Expand Our Notion of Success from Wealth Creation to Value Creation

We have too narrow a view of success in the tech community, fueled by investors wanting big returns, business schools reinforcing these values, and universities trying to maximize financial returns on their research.

Young people see this. Many children of immigrants want to help their parents’ homelands. Many young people want to build a more equitable society. Many worry about declining health among low-income people, ravaging the environment, and diminished opportunities among people of color.

Technology innovations can yield scalable solutions to most of these issues, but the focus of our approach to developing and deploying new technology is wealth creation when it should be value creation.

The cell phone can be used to monitor elections in developing countries, personalized healthcare can help people monitor and manage their health (and not just cardiovascular patients), online learning can enable people to drill and repeat until they get it right, or move ahead quickly if they master a concept or solve a problem.

We fail to couple the humanistic and social applications of technology in ways that attract more than budding gee whiz scientists and get-rich investors.

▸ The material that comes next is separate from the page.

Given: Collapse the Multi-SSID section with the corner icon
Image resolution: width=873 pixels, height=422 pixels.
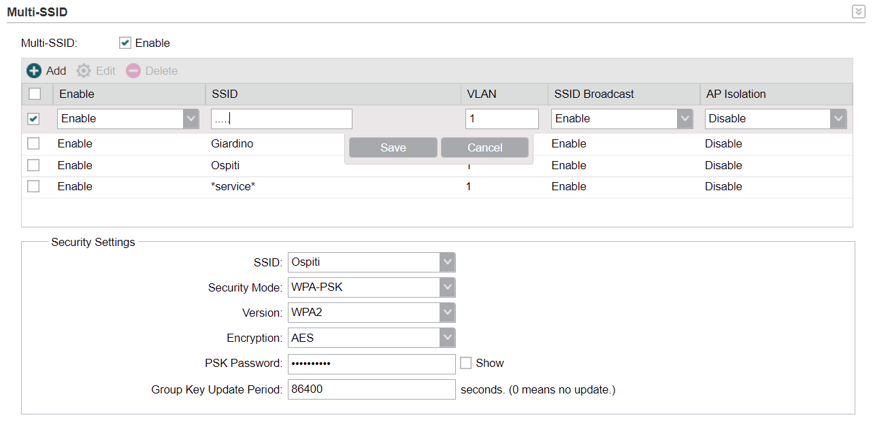Looking at the screenshot, I should coord(858,12).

[Editor’s note: To tap the wisdom of our distinguished group of Xconomists, we asked a few of them to answer this question heading into 2015: “How should the innovation community solve its gender and diversity problems?” You can see other questions and answers here.]

Author: Mary Walshok

Mary Walshok is associate vice chancellor for public programs and dean of the extension program at the University of California San Diego. She oversees a $40 million division that educates 60,000 enrollees annually, plus UCSD-TV and UCTV, which reach 22 million households and millions more through the Web. An industrial sociologist, Walshok has studied and written extensively about the key ingredients needed to build knowledge-based clusters and high-wage jobs. She is a co-founder of Connect, the San Diego nonprofit organization for innovation and entrepreneurship. She has served on numerous community and national boards. Her research activities have helped stimulate the development of innovation economies around the world, and even prompted New York, Stockholm, Belfast, Copenhagen, Barcelona, Oslo, and Bergen, Norway, to start their own Connect programs. Walshok also is the co-author of the forthcoming Invention and Reinvention: The Evolution of San Diego’s Entrepreneurial Economy and the author or co-author of Blue Collar Women; Knowledge Without Boundaries; and Closing America’s Job Gap. She's currently working on a handbook on regional innovation for the Oxford University Press.